El gobierno presentó el proyecto de ley que modifica la Carta Orgánica del Banco Central de la República Argentina (BCRA). El proyecto tiene varias falencias que denotan que no se tomaron en cuenta las enseñanzas del pasado. Se quiere volver al formato de Banco Central de los ’90 sin tomar los recaudos para que no vuelva a suceder lo del 2012 cuando se eliminó la independencia y se dio libertad a la emisión inflacionaria.
El núcleo del proyecto es prohibir por todos los medios que el Banco Central le preste plata al Tesoro. Esto se hace con la prohibición absoluta de préstamos a la Nación, provincias y municipios; prohibición de comprar títulos públicos en el mercado primario; se deroga el régimen de reserva de libre disponibilidad que desde el 2012 el Tesoro lo usaba para colocarle letras intransferibles al Banco Central y se le prohíbe adelantar fondos para el servicio de deuda pública por cuenta y orden del Tesoro. Hasta aquí, todo bien.
La independencia se la da en que al directorio solo lo puede remover el Congreso con aprobación de ambas cámaras con mayoría agravada de 2/3 de los votos presentes. Aquí comienzan los problemas.
Lo que debe ser por mayoría agravada, incluso no por 2/3 de los votos presentes sino por 2/3 del total de los votos, es la modificación de la Carta Orgánica. Porque si vuelve un gobierno populista y quiere remover el directorio para volver a emitir no le hace falta 2/3. Con mayoría simple cambia la ley y listo. Con la fórmula elegida por el gobierno la independencia del Banco Central y la prohibición de prestarle al Tesoro es muy frágil. Esto no contribuye a generar credibilidad en la moneda.
Lo que tampoco genera credibilidad en el valor de la moneda es que no establece fuertes sanciones penales para los directores que con algún intersticio legal terminen financiando por vía indirecta al Tesoro. Tampoco prohíbe con fuertes sanciones penales al funcionario del Banco Central que establezca control de capitales, tipos de cambios múltiples o cualquier otro mecanismo legal por el que el Banco Central estipule valores del dólar diferentes al de mercado. O sea, hay que establecer la prohibición con sanciones penales a cualquier tipo de cepo cambiario.
Porque la gente no es que compra dólares solamente para cuidarse de la inflación (que es lo que se quiere evitar con la prohibición de emitir para prestarle al Tesoro). La gente también se refugia en el «dólar-colchón» cuando sospecha que se viene algún tipo de prohibición de comprar y vender dólares oficiales en el mercado. Por esta razón tiene que estar prohibido y fuertemente penado prestarle al Tesoro y también poner cepos cambiarios.
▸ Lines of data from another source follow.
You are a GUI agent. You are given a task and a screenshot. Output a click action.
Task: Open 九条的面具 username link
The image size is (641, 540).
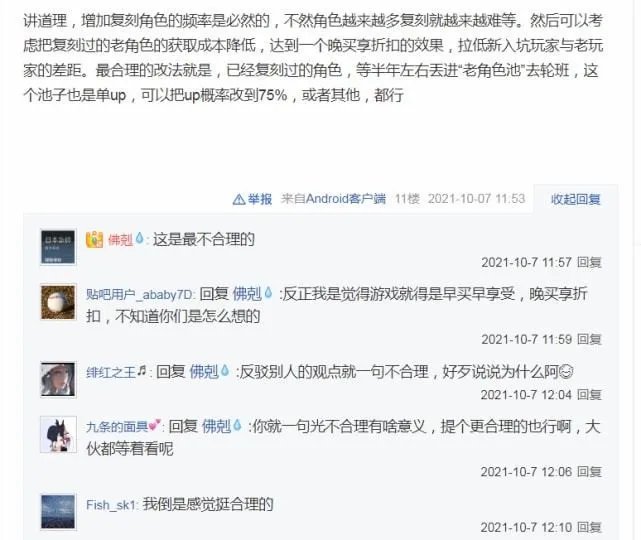pos(117,427)
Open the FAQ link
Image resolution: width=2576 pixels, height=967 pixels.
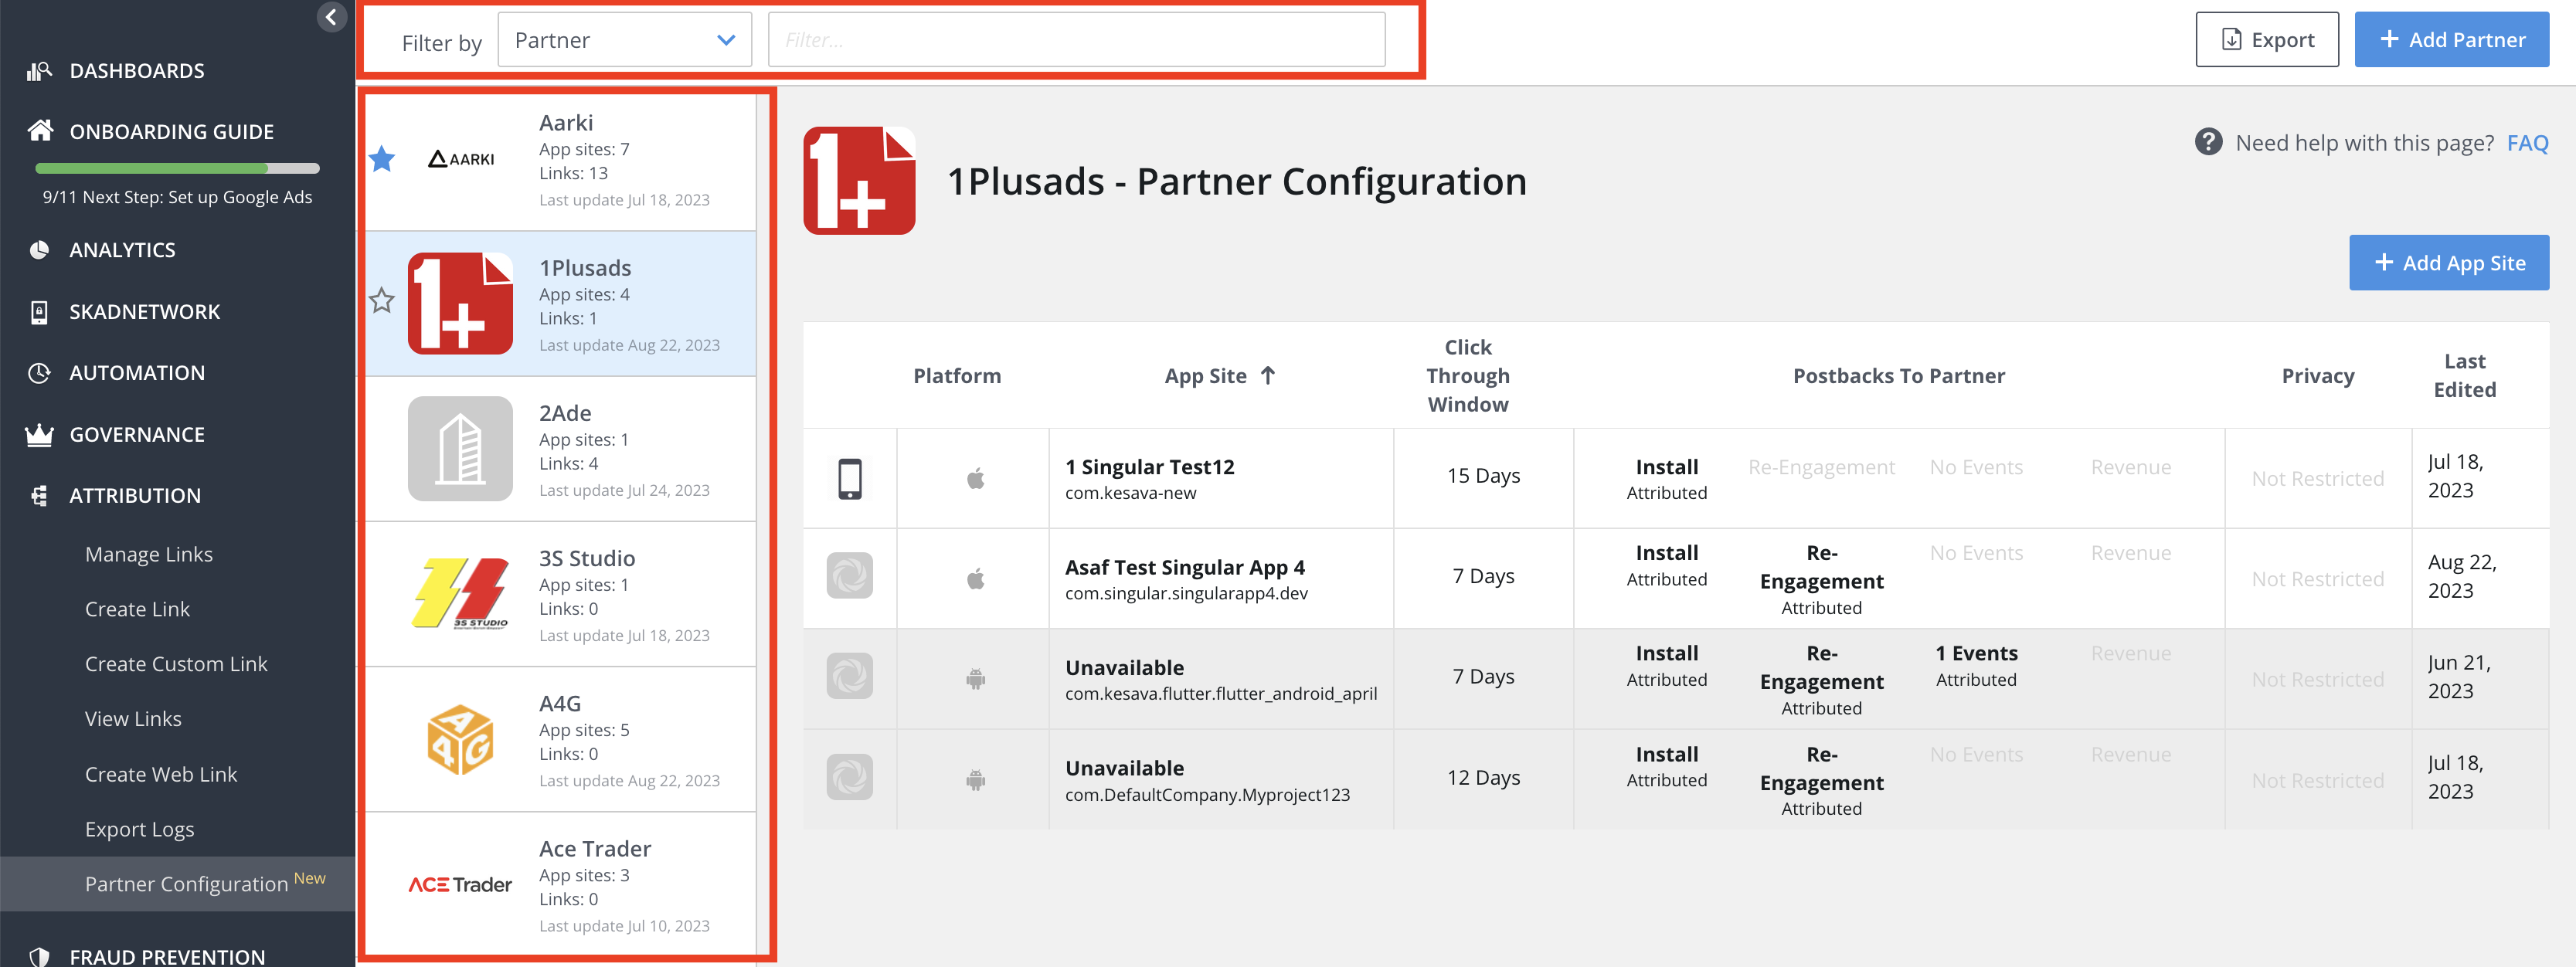pyautogui.click(x=2527, y=143)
Por estas razones el proyecto de ley es muy débil y no va a generar la confianza que debería en el peso argentino para que la gente vuelva a ahorrar y transaccionar con su moneda nacional.
Siendo así, la tasa de interés tendrá que seguir siendo alta para que los inversores no se dolaricen, minimizando las chances de reactivar la economía.
La otra dimensión, aunque no corresponde a la Carta Orgánica, pero que es esencial para que la independencia del Banco Central sea sustentable es crear las condiciones propicias para que haya equilibrio fiscal tanto nacional como provincial. Porque si las provincias entran en déficit no financiable con deuda en el mercado financiero van a aplicar una fuerte presión sobre el Congreso para cambiar la ley de Carta Orgánica y volver a la emisión.
Si bien el gobierno nacional tiene un fuerte compromiso con el equilibrio fiscal, en las provincias el panorama es diferente. En el 2023, el consolidado de las 24 provincias arrojó superávit primario con déficit financiero. En el 2024, con el golpe inflacionario que permitió ganar recaudación nominal y licuar gasto público pasaron a mostrar superávit primario y financiero. En el 2025, con baja inflación, el gasto público provincial subió más que los ingresos por lo que entraron en déficit primario y financiero.
Las provincias con déficit son 14 o sea mayoría en el Senado y la provincia que representa la mitad de los déficit provinciales es la Buenos Aires o sea un cuarto de los diputados pero con los diputados de las otras 13 provincias deficitarias se llega a la mayoría.
Con esta situación fiscal de la mayoría de las provincias, una ley que prohíbe prestarle al Tesoro que puede cambiarse con mayoría simple en el Congreso es muy vulnerable.
Por eso, hay que establecer que el cambio de la Carta Orgánica requiera mayoría de 2/3 de los votos y abordar un nuevo acuerdo de coordinación fiscal de la Nación con las provincias para encauzar las cuentas públicas provinciales, antes de que el mercado financiero le diga basta a las deudas provinciales. Porque si esto sucede, las provincias van a pedir por aclamación que vuelva la inflación. Y lo van a lograr.